Invoicing might not be the answer for other organizations, but when we couple the things we have to do with a novel practice of how they are done, we are in a sense, innovating. This might be boring or mundane innovation in comparison to shifting systems, but a systems shift requires a series of small, consistent change in practice at many levels of the system.
Engagement and Experimentation
Very few organizations talked about engagement, but those who did were very enthusiastic about it. They spoke of engaging as many people as possible to dip a toe into social innovation processes or tools to work on existing challenges that their organizations face. Often innovation or social innovation is limited to a small group of people focused on it, who then hold the great task of sharing it with the broader organization. While this is a practical approach for many organizations, there is a great risk in creating a silo of the privileged innovation folks and unintended power dynamic of who holds the knowledge and understands the language, as previously discussed. Those types of power dynamics work against collective meaning and leadership, which by this point, you’ve worked hard to establish, because individuals must feel ownership to act and create change.
Share social innovation efforts early, often and in engaging ways that allow anyone in the organization to experience it. For example: if you have a specific space for this work (as a growing number of organizations do), keep it open and inviting for informal conversations. If you’re using lab processes, try a “networking lab”, where people go through a lab process in a day or a half day on an issue they are facing to build capacity for — or simply to experience — innovation processes.
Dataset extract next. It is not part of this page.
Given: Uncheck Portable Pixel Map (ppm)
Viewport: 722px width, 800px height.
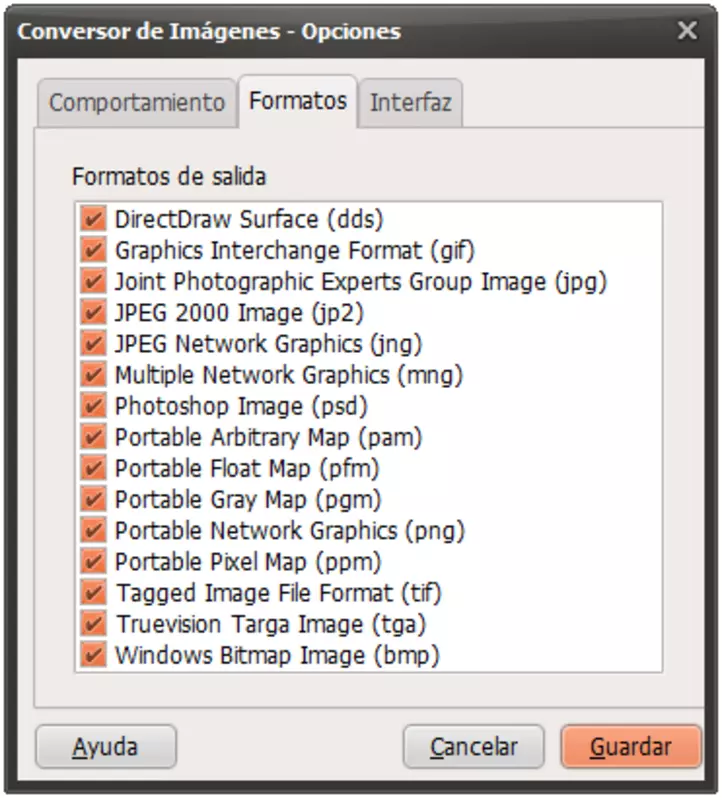Looking at the screenshot, I should pos(93,562).
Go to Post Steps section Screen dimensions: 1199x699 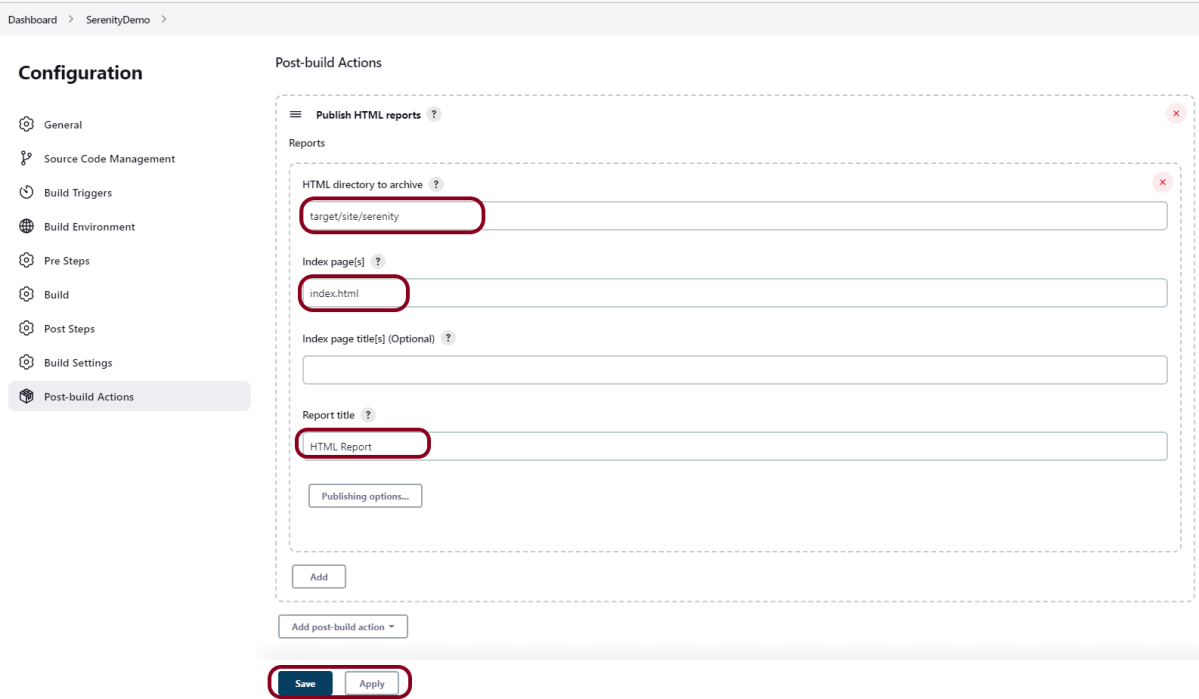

Host a lunch and learn, but be sure to show more than tell, meaning: allow people to have an experience, rather than just sit and listen to a presentation. Back to collective meaning and collective leadership, these types of experiences help everyone grasp the change that the organization is trying to make and contribute to it in their own way.
Don’t even know where to begin? Get a Fellow!
Yes, I acknowledge my bias in saying this. That said, we have found that there is value (to the system and to organizations) in having a dedicated individual go through the process of emergent discovery and design on a key topic or challenge. It allows and empowers a person to listen deeply, fall in love with the problem, and have insights that might not otherwise be possible in their day-to-day. ABSI is currently looking towards Phase 3 and seeking new hosts for Fellows. Contact us if you’d like to explore this opportunity.
When we think about social innovation, we’re often focused on the change we want to see in the world, the outcome. The reality of social innovation is that it requires a series of changes, some mundane innovation in management, things we don’t think of a innovation at all, and some that we do. For the system to change, the organizations within it must change. Perhaps the change in organizations, the tweaks in processes and practices, the cultural and mindset shifts that are required to integrate social innovation in organizations, are also social innovation itself.
Block, P. (2003). The Answer to How Is Yes. Oakland, CA: Berrett-Koehler Publishers, Inc.
Kotter, J. P. (1990). “What leaders really do.” Harvard Business Review.
Ohno, T. (1978). Toyota production system: Beyond large-scale production. NY: Productivity Press.
Senge, P., Hamilton, H. & Kania, J. (2015). "The Dawn of Systems Leadership." Stanford Social Innovation Review.
Zaleznik, A. (2004). "Managers and Leaders: Are They Different?" Harvard Business Review.